Task brief:
Retrieve every line of the data holding the word "plus".

----- Data supplied

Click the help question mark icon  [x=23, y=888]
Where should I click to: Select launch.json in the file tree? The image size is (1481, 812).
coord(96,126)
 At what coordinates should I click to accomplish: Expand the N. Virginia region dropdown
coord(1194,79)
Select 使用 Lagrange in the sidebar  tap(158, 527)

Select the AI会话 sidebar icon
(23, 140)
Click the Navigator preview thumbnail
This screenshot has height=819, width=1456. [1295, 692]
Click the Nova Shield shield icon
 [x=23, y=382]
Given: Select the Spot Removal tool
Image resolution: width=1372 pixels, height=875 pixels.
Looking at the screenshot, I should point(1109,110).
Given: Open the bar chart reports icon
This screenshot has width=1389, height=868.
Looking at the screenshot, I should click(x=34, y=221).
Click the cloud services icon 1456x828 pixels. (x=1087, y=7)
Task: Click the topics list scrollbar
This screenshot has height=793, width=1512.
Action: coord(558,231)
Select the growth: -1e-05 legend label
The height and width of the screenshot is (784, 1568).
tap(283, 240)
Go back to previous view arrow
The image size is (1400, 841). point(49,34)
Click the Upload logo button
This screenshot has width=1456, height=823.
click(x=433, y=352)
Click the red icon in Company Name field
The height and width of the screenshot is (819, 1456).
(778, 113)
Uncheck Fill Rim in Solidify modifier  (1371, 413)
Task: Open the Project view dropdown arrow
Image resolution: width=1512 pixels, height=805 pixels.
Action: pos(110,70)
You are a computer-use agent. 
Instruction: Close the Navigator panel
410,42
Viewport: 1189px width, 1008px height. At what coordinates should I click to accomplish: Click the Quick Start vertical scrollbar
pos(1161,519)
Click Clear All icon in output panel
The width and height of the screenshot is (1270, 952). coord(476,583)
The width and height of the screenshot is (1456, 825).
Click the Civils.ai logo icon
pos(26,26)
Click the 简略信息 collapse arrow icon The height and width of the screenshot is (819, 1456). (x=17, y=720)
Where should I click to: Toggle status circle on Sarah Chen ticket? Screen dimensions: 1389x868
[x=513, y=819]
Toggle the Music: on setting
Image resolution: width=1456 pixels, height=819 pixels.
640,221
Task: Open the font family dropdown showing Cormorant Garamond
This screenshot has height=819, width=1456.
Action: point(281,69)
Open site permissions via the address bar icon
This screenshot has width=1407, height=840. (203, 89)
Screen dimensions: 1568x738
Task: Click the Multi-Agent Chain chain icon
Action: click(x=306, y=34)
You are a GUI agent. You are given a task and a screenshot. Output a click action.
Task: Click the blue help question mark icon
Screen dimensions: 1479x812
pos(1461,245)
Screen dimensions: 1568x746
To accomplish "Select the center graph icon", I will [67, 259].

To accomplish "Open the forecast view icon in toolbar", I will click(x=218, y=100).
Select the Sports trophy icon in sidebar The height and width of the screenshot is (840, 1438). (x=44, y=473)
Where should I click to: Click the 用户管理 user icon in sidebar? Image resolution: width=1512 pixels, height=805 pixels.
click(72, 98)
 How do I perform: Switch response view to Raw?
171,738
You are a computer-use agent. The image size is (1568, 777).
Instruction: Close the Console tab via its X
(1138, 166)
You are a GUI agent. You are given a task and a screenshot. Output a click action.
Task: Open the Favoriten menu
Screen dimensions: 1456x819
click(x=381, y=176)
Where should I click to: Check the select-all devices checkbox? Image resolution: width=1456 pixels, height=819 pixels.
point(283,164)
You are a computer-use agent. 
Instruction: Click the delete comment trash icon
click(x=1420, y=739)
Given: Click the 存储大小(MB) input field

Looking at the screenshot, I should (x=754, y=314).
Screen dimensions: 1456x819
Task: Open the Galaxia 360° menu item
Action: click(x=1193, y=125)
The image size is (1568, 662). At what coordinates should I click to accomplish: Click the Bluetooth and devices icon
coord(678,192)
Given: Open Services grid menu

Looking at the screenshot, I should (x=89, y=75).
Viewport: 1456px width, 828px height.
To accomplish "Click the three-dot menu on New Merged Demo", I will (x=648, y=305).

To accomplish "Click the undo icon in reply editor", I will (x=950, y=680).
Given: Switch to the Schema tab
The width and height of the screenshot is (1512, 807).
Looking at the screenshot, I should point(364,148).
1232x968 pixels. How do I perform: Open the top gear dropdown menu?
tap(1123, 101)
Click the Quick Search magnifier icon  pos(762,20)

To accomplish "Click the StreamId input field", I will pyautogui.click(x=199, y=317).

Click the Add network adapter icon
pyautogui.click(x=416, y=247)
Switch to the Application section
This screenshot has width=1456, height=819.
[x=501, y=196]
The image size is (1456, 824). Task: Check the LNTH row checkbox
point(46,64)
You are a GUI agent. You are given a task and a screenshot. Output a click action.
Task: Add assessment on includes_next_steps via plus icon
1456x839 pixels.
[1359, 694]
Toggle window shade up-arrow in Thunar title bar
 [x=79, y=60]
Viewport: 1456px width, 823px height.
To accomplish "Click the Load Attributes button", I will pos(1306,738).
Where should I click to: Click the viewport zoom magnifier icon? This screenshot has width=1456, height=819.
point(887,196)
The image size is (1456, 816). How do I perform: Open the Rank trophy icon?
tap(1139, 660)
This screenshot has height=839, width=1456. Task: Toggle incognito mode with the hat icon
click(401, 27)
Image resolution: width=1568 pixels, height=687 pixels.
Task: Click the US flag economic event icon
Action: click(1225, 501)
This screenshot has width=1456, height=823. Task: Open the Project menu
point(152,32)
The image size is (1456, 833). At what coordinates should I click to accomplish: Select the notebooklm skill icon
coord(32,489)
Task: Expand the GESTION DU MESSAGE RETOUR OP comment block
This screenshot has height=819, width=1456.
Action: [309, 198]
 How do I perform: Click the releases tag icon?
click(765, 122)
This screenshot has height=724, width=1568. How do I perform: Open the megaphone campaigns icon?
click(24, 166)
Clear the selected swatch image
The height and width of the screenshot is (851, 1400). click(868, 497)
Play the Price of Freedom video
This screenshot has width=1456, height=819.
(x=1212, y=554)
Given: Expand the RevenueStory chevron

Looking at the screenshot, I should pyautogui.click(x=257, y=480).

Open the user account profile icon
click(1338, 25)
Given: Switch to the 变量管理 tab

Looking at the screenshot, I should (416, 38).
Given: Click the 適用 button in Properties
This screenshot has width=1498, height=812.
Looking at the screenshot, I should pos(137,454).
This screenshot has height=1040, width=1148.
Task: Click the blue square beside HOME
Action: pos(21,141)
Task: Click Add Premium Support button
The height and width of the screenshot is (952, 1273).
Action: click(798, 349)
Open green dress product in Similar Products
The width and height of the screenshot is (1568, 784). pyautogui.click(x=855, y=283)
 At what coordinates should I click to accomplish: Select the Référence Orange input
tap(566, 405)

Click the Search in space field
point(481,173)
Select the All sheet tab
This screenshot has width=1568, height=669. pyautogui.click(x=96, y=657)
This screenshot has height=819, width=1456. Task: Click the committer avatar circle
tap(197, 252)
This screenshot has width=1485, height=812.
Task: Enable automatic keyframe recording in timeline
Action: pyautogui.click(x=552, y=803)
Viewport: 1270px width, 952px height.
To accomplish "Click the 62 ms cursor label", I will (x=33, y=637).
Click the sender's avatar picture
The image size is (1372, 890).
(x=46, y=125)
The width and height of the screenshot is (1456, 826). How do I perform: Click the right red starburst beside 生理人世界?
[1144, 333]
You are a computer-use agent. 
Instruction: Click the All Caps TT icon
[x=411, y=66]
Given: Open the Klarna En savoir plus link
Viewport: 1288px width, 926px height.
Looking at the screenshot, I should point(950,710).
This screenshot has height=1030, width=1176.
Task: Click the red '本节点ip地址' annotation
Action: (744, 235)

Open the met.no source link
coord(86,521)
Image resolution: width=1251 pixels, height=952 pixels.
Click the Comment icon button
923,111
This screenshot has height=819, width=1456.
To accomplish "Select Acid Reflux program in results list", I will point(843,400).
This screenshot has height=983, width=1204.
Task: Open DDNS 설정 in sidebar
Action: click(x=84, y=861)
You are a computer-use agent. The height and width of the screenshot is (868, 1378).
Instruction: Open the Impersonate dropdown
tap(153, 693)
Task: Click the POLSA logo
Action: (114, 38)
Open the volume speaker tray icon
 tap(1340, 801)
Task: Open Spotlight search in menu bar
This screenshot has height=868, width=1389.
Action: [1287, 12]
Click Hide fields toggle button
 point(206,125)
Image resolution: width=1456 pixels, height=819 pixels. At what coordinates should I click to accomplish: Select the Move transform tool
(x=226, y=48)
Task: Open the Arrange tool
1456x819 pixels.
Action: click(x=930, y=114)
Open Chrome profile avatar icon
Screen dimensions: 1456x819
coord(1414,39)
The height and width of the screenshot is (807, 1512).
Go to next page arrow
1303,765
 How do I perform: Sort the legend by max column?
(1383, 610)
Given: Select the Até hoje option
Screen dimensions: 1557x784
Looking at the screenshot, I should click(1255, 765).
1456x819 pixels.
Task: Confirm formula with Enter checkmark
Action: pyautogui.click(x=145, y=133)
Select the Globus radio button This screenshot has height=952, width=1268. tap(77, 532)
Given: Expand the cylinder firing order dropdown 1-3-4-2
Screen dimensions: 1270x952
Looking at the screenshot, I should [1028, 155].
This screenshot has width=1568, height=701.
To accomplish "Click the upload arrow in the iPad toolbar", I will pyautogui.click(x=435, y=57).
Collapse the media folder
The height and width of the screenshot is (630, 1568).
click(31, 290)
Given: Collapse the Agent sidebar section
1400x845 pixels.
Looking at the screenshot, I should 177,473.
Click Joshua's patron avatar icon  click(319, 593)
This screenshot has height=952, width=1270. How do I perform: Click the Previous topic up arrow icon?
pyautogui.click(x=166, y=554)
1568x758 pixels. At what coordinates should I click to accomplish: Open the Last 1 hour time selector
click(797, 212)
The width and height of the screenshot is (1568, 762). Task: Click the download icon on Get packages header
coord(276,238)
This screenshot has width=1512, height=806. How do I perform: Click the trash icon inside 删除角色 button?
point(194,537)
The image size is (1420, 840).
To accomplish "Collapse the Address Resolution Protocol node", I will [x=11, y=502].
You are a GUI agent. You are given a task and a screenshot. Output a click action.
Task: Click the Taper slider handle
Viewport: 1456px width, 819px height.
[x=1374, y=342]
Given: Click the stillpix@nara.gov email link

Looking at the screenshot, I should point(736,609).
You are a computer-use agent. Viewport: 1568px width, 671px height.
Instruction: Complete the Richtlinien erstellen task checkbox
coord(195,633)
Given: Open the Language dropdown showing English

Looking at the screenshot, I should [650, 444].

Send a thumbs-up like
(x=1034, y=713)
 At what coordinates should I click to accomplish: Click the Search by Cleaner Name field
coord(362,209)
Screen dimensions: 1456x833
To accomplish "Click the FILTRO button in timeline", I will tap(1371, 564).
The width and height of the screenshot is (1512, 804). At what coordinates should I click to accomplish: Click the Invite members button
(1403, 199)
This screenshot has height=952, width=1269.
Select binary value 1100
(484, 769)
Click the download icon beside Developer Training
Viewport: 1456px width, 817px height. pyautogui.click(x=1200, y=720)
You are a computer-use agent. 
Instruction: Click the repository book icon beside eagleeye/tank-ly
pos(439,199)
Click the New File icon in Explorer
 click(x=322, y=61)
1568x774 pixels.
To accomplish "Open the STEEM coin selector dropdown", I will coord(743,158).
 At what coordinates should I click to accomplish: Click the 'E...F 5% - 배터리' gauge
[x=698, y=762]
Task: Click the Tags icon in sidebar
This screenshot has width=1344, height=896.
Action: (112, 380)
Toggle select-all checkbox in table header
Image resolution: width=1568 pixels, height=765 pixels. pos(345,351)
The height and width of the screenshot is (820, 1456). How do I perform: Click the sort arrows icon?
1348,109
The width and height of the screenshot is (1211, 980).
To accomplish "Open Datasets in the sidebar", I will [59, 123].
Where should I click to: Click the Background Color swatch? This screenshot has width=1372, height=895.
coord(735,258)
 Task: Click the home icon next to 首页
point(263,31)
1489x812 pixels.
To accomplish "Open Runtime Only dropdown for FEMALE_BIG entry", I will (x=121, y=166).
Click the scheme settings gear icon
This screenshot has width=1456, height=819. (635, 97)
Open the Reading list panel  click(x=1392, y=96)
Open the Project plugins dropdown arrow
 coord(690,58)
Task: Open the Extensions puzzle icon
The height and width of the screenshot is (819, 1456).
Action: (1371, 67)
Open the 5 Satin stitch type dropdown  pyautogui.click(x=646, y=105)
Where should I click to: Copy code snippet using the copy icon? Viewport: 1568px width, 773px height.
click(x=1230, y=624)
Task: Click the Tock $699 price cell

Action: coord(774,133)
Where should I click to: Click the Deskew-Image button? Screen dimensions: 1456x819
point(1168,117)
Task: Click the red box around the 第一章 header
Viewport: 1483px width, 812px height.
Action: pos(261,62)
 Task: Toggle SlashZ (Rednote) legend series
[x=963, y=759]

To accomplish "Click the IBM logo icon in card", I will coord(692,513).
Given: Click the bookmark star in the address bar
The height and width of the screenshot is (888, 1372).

----------

Task response:
Task: Add assessment on includes_next_steps via plus icon
Given: Open the Klarna En savoir plus link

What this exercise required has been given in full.